Reproduce each of the following items verbatim, leaving every line unchanged.

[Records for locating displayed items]
↓

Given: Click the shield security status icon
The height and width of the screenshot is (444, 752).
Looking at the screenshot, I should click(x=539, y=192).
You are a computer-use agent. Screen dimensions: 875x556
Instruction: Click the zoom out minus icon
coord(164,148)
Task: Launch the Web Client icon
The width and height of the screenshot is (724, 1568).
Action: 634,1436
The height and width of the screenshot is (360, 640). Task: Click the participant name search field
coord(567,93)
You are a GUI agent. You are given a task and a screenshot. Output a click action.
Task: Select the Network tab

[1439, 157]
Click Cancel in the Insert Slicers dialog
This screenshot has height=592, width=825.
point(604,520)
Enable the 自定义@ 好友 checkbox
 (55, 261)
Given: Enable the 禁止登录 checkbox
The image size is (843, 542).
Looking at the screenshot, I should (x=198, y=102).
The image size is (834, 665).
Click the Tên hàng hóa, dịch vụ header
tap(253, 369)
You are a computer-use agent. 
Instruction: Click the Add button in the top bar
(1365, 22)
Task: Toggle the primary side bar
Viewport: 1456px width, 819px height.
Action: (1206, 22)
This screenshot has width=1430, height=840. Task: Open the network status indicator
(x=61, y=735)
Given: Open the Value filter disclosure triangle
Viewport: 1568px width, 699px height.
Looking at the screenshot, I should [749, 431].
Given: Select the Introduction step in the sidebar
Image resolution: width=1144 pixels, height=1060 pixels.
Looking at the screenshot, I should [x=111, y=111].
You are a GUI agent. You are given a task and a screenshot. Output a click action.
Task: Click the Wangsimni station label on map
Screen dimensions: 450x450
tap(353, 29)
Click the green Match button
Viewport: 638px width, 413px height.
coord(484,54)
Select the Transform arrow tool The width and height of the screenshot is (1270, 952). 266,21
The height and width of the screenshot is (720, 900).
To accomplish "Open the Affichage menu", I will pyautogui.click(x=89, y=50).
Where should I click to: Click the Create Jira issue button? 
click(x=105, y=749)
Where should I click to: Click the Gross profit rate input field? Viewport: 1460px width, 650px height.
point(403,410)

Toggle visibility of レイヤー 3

↑

● Exercise answer
Given: Click the shield security status icon
The height and width of the screenshot is (444, 752).
Looking at the screenshot, I should click(x=539, y=192).
You are a computer-use agent. Screen dimensions: 875x556
Instruction: Click the zoom out minus icon
coord(164,148)
Task: Launch the Web Client icon
The width and height of the screenshot is (724, 1568).
Action: 634,1436
The height and width of the screenshot is (360, 640). Task: Click the participant name search field
coord(567,93)
You are a GUI agent. You are given a task and a screenshot. Output a click action.
Task: Select the Network tab

[1439, 157]
Click Cancel in the Insert Slicers dialog
This screenshot has height=592, width=825.
point(604,520)
Enable the 自定义@ 好友 checkbox
 (55, 261)
Given: Enable the 禁止登录 checkbox
The image size is (843, 542).
Looking at the screenshot, I should (x=198, y=102).
The image size is (834, 665).
Click the Tên hàng hóa, dịch vụ header
tap(253, 369)
You are a computer-use agent. 
Instruction: Click the Add button in the top bar
(1365, 22)
Task: Toggle the primary side bar
Viewport: 1456px width, 819px height.
Action: (1206, 22)
This screenshot has width=1430, height=840. Task: Open the network status indicator
(x=61, y=735)
Given: Open the Value filter disclosure triangle
Viewport: 1568px width, 699px height.
Looking at the screenshot, I should [749, 431].
Given: Select the Introduction step in the sidebar
Image resolution: width=1144 pixels, height=1060 pixels.
Looking at the screenshot, I should [x=111, y=111].
You are a GUI agent. You are given a task and a screenshot. Output a click action.
Task: Click the Wangsimni station label on map
Screen dimensions: 450x450
tap(353, 29)
Click the green Match button
Viewport: 638px width, 413px height.
coord(484,54)
Select the Transform arrow tool The width and height of the screenshot is (1270, 952). 266,21
The height and width of the screenshot is (720, 900).
To accomplish "Open the Affichage menu", I will pyautogui.click(x=89, y=50).
Where should I click to: Click the Create Jira issue button? 
click(x=105, y=749)
Where should I click to: Click the Gross profit rate input field? Viewport: 1460px width, 650px height.
point(403,410)

Toggle visibility of レイヤー 3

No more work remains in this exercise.